__Task objective__: In the passage on consciousness, what does the writer say our constituent atoms are?

__Passage provided__:
Even if it were accepted that consciousness is not one thing, we don't know what things it is composed of, how it is so composed, what elements are essential and which are optional, and so on.
 
Even an atom is just something that it's subatomic components do, and they their components -- and so on -- down the reductive chain. In this sense, matter is a verb -- its all flux, its all energy. Our constituent atoms are oscillating patterns of field activity, our cells flowing patterns of molecular activity, and our bodies the swarming activity of massive cell colonies. Our memories and habits are themselves liable to change over time.

But even if one were to strip away all of a subject's memories and revert them back to the state they were are as newborns, there is still a subject that experiences. They still exist as distinct objects with subjective states that only they have individual access to, as such. For as long as they're alive they are still an "I"; they still have being.

I guess I'm stuck in thread now.:)

As to all of it being flux, verb, relation -- yep, welcome to the wonderful world of Heraclitus.

As to the experiencer being the "I", sure you can define it as such; it's a fairly deflationary definition of "I", but that's fine. I think it still leaves us with a set of processes and not something fundamental, though.

I would still argue that this is not "the thing itself" because I do not think that experiencing is a "thing" (which is a minor, linguistic, point since it is all part of the relations that seem to constitute the world) or a single process. The experiencer, in my view, is a complex of different processes -- we are currently trying to piece out which processes are involved in neuroscience -- and qualia are also a complex of different processes. They are only "the thing itself" by means of the way someone defines them. Qualia, when examined at a neurobiological level, appear to depend on subconscious perceptual mechanisms that reconstruct certain aspects of the environment and the object perceived and incorporates higher order hypotheses about the object in conjunction with prior memories of the object that include its function and emotional inputs that provide the 'coloring' of the experience.

__Data__:
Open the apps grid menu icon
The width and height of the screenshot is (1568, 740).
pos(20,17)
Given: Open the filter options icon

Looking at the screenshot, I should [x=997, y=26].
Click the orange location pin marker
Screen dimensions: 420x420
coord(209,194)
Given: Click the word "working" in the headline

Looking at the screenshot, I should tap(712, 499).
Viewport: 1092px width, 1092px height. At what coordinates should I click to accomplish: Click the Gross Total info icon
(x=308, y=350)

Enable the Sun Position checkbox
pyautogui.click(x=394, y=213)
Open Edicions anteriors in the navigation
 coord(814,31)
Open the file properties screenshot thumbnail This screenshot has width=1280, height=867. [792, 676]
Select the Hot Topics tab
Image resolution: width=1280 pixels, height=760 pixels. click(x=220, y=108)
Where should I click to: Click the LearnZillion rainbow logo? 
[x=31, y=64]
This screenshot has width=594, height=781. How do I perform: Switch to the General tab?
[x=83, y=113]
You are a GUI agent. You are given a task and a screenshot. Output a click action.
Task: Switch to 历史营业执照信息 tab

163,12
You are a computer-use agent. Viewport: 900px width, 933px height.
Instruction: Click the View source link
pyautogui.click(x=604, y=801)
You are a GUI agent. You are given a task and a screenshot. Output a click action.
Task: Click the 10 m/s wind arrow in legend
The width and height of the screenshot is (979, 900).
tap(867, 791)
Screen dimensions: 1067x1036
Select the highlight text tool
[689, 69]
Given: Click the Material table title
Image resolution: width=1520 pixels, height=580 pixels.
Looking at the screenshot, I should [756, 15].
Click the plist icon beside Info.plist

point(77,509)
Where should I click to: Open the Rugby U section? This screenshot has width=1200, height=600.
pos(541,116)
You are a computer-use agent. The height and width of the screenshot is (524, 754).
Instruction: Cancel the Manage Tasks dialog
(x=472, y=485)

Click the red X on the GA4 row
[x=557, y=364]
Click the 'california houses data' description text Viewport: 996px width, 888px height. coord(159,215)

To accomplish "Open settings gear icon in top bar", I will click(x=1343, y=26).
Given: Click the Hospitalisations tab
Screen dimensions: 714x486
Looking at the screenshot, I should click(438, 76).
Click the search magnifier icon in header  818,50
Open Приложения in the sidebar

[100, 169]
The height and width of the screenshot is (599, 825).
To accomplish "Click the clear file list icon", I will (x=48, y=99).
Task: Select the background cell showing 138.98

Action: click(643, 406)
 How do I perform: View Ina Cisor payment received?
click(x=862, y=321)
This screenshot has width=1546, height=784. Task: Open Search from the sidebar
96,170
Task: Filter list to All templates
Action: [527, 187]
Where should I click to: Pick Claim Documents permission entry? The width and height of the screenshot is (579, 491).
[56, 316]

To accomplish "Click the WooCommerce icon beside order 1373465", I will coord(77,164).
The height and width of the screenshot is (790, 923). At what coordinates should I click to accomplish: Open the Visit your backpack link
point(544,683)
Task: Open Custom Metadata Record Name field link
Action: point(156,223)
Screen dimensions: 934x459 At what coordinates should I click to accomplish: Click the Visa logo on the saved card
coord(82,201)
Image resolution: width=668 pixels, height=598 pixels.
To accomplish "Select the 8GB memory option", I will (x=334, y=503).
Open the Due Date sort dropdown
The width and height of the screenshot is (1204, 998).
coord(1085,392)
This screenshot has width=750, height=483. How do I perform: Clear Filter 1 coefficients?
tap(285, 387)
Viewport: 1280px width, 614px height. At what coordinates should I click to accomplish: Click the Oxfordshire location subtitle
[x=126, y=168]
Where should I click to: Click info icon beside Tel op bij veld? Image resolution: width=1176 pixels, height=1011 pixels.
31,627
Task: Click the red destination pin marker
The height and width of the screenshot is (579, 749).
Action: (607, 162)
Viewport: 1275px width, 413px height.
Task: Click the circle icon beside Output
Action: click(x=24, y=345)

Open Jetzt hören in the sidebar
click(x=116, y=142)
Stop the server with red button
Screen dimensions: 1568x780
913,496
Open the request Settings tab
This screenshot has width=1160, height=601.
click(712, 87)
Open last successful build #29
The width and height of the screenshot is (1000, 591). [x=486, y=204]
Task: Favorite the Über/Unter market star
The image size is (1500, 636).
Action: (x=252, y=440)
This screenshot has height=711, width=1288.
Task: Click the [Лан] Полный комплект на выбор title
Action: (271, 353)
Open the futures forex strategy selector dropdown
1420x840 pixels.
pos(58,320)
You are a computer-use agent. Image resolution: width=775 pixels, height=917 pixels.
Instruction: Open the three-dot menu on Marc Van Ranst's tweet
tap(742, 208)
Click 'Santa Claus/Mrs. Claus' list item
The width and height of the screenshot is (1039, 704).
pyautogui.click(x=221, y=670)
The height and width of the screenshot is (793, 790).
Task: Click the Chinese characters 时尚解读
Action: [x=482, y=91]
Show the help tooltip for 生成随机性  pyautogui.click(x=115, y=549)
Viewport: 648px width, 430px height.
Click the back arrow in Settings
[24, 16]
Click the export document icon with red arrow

__Solution to this task__: Oscillating patterns of field activity.